В тот вечер, разложив перед зеркалом все необходимое — щетку, частый гребень, редкий гребень, флакончик с репейным маслом, ледяную после холодильника банку с мазью, — Вера вдруг заметила, что зеркальная поверхность замутилась, точно на нее дохнули. Она провела по зеркалу пальцем, но следа не осталось, как будто дохнули
— Чур чура…
Но тут мутная пелена растаяла, и из зеркала на Веру взглянуло лицо — только не ее собственное. Лицо было перекошено, дрожало щекой и неуместно подмигивало то одним, то другим глазом, но старушка перестала чураться, слова застряли в горле. На нее, строя нелепые гримасы, смотрел молодой мальчик, первый ее мальчик, голубоглазый, с оттопыренной верхней губой и смешным чубчиком.
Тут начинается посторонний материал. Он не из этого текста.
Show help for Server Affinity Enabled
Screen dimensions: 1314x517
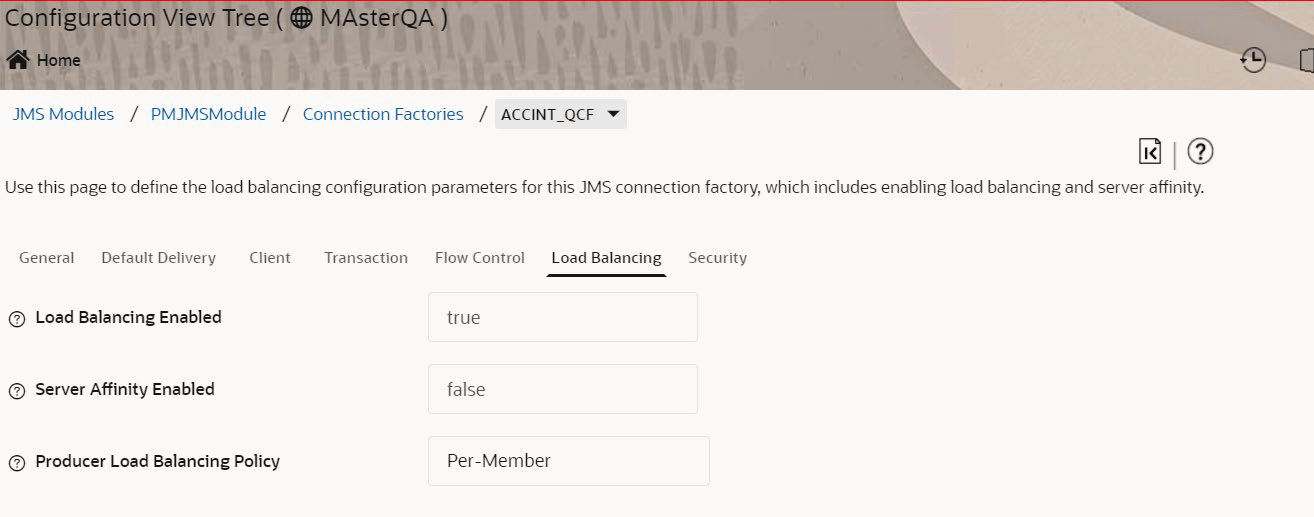point(17,391)
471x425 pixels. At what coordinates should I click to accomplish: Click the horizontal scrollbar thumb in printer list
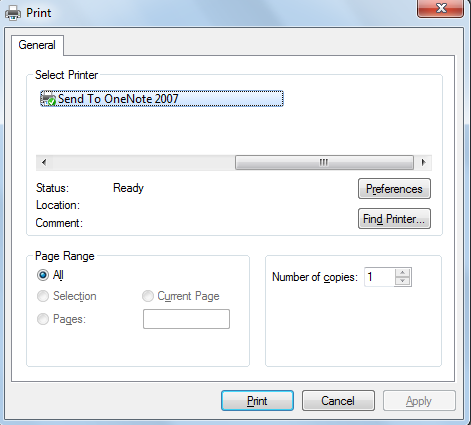(x=324, y=163)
Робкий и обходительный, он целый год ухаживал, дарил ромашки, смотрел с печальным восторгом на обтянутую бумазейной кофточкой Верину грудь… А потом, когда уговорил наконец, и они неумело копошились под одеялом, пока родители были в театре, шептал «потерпи, потерпи, любимая…», когда Вера хныкала от боли. И все у них было вот так нелепо, неумело, нежно до слез, а слов они подходящих не знали, только велеречивые книжные, и говорили «сблизились», «роман», называли друг друга «возлюбленными», мучаясь от невозможности сказать просто и именно то, что хочется. А потом мальчика забрали на войну, и совсем скоро его семье пришла похоронка, а Вера так плакала, что мать водила ее к тогда еще совсем молодой Авигее, чтобы «отчитать». Авигея, которую все бабы во дворе ненавидели за нездешнюю красоту, и мать Верина тоже немного ненавидела, сказала, что «отчитывать» она не умеет, а вот погадать может. И нагадала Вере долгую, спокойную безмужнюю жизнь, в которой, мол, тот мальчик был единственной опасностью, и его больше ни под каким видом нельзя пускать на порог.
— Так умер же, — всхлипнула тогда Вера.